A few months ago, my friend Tracy and I decided to mortgage our homes and take our children to see Matilda at the Kennedy Center. We had fantastic seats, which turns out was an even better choice than I initially thought. Prior to entering the theater, there was a warning, mentioning that in Matilda - people talk loudly and in strange accents, and perhaps the audience-goer might like to check out the Kennedy Center's assisted listening devices. They also had printed out sheets with the lyrics to several songs (which were useless because the theater is dark - and though I thought about lighting Helen's sheet with my phone, I decided this was just too gauche).
I later learned, that the Washington Post reviewer had this to say about the acoustics of Matilda:
"... the hall’s sound system or acoustics are so atrocious that they have the capability of transforming merrily expectant theatergoers into embittered Scrooges.
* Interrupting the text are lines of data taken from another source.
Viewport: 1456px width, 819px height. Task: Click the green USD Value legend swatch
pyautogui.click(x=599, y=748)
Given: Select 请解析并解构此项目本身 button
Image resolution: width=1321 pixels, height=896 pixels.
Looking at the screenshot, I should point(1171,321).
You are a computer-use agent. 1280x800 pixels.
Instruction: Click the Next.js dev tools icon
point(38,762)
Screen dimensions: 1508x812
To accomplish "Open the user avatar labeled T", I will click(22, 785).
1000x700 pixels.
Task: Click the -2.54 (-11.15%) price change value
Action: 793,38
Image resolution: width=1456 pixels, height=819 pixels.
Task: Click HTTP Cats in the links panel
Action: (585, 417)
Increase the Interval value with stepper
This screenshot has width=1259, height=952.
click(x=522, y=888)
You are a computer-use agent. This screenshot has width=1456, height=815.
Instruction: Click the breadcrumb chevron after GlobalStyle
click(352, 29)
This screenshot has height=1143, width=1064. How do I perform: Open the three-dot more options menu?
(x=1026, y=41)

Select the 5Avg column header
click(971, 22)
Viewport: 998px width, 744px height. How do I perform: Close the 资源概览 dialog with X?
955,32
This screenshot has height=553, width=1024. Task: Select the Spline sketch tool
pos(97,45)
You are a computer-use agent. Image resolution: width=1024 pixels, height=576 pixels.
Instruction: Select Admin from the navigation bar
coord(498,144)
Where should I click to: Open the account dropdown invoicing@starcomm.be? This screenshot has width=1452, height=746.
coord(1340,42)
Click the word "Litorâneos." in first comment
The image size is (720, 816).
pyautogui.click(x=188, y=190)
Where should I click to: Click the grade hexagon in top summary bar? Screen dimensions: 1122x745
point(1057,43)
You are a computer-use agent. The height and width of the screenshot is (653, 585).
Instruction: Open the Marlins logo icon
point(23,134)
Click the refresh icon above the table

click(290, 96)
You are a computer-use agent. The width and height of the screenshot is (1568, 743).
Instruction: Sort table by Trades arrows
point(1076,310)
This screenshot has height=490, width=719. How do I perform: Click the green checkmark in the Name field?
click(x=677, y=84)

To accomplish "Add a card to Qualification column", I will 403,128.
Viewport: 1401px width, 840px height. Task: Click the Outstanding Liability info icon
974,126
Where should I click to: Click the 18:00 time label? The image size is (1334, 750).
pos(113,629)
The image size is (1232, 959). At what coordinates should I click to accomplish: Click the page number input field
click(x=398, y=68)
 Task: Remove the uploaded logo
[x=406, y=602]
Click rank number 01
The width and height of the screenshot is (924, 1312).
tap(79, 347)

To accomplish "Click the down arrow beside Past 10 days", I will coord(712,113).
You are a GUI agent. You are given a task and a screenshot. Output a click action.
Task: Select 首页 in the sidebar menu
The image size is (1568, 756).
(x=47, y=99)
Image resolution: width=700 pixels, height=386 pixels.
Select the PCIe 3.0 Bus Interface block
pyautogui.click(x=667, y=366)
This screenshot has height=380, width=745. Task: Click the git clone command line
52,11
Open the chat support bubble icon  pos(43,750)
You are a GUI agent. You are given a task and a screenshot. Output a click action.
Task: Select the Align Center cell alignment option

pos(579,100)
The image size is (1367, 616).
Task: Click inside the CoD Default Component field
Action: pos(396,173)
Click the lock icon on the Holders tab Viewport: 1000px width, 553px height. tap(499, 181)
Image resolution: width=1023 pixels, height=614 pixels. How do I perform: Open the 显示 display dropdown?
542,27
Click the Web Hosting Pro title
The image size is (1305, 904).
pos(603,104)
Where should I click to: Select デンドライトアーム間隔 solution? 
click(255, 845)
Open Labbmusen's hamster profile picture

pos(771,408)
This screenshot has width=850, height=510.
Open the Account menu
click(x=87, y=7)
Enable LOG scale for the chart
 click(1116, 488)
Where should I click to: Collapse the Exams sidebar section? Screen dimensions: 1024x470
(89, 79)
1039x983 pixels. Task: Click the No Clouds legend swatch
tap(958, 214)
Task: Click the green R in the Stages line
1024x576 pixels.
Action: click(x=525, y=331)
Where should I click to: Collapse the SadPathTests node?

I know that I am not alone in my belief that the biggest of the Kennedy Center’s performance spaces needs a thorough rethinking on how it handles large-ensemble musicals, because virtually every time one materializes there, I receive emails from people who have emptied their wallets for the show, only to discover they’ve paid to hear half the lyrics — at best."
Thankfully, we could hear just fine.
And oh, wow, was it amazing. There is something different about a first-run touring cast. It was as good as Broadway. I was in heaven. A few days before the show, I had pulled out a few songbooks and Helen and I had been crooning away. I'm looking forward to getting a copy of the score for this show so we can enjoy some more time with the piano.
It's been awhile since we made it to a full-length musical, and though Connor was once my willing theater buddy, it's not his first choice activity these days. But he didn't want to miss out on this experience, and I was delighted to take my seat between both of my children.